Confidential records should be excluded from any mapping.

burkmarr commented 2 years ago

@kitenetter - so the map for Asian Hornet will be blank. I guess I should add some text to the species details page that says that all confiential records are excluded from the map. I presume it's okay to use confidential records for the construction of the two temporal charts?

johnvanbreda commented 2 years ago

@burkmarr what Elasticsearch alias are you using to access the records? Normally the confidential filter should be enforced so you simply won't see them.

kitenetter commented 2 years ago

Asian Hornet is a special case due to its sensitivity, and to the fact that nearly all records are misidentifications. So for that one, and more generally, I'd be inclined to exclude all confidential records from any of the visualisations. AFAIK there aren't many confidential records in the system other than Asian Hornet.

kitenetter commented 2 years ago

I had a feeling that confidential records were being excluded from ES, sorry, I should have checked that first. In which case the only problem we have with the Asian Hornet records is that some of the older ones are not yet flagged as confidential (which I think Steph has already asked John about).

So there is probably no further action needed for the visualisations.

burkmarr commented 2 years ago

@johnvanbreda - thanks I hadn't realised that.
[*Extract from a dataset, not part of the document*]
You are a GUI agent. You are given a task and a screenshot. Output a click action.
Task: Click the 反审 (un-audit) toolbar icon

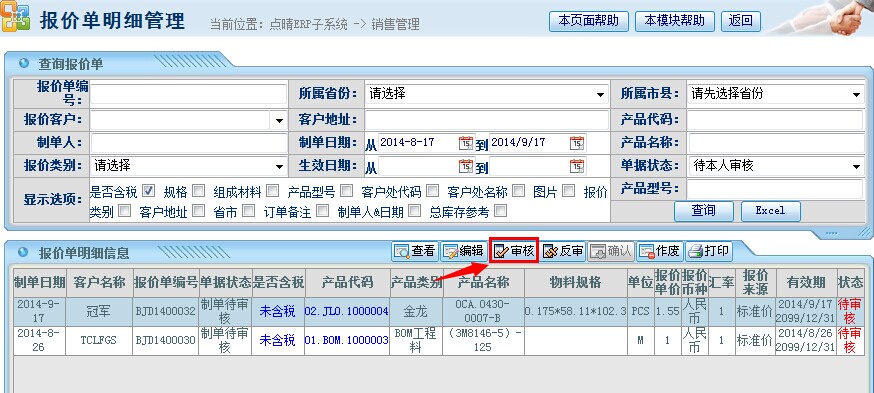point(562,252)
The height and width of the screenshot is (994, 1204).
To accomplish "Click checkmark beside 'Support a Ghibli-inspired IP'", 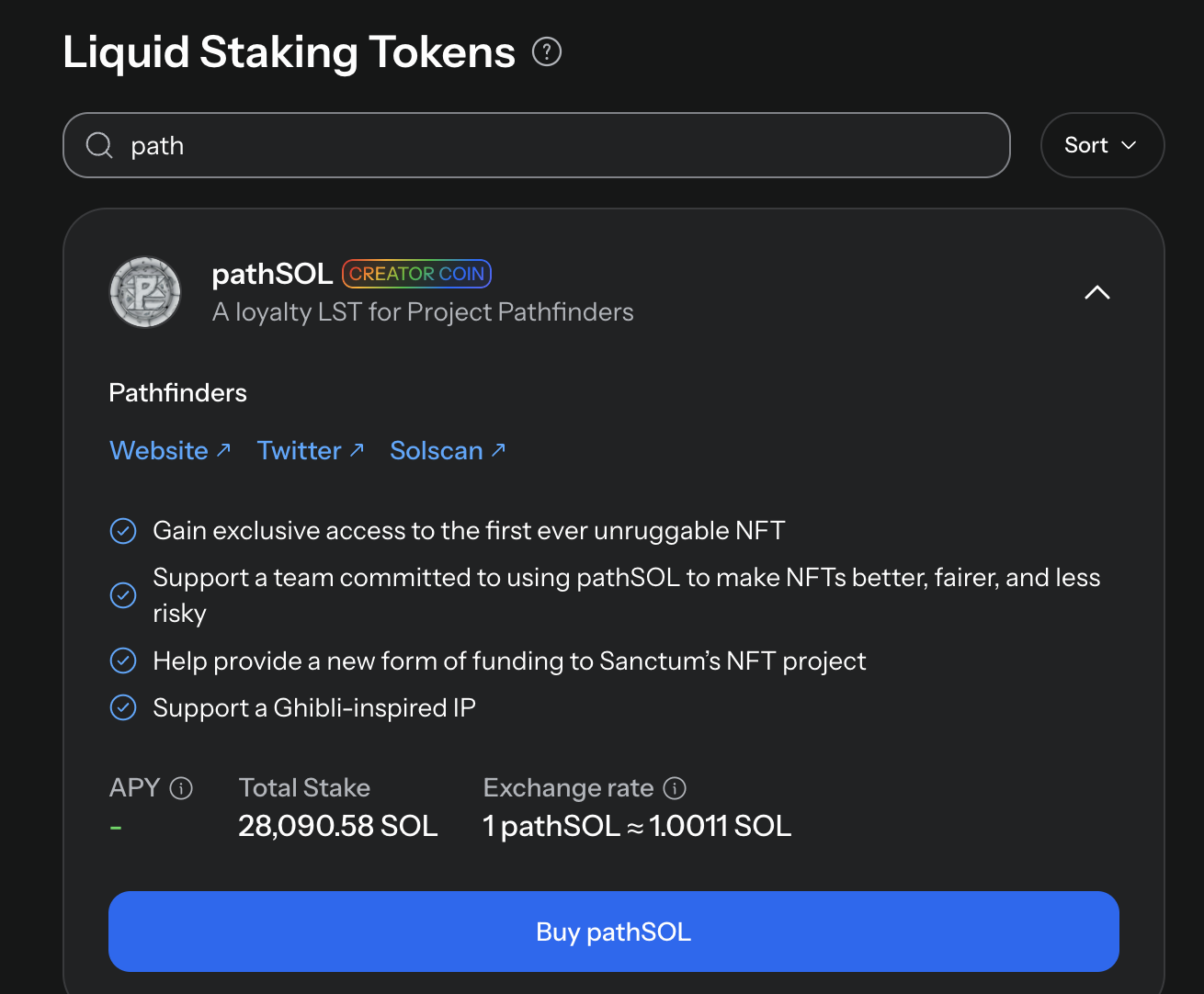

The page configuration points to the es-occurrences endpoint.

johnvanbreda commented 2 years ago

That should automatically apply confidential filter for the reporting sharing mode then.

burkmarr commented 2 years ago

@kitenetter - records for the maps, charts and images are now retrieved based on the taxon external_key rather than the taxon_meaning_id. Only images associated with verified records that are not marked as confidential are retrieved.

kitenetter commented 1 year ago

Just need to make the maps easier to find, see #1378 - closing this issue.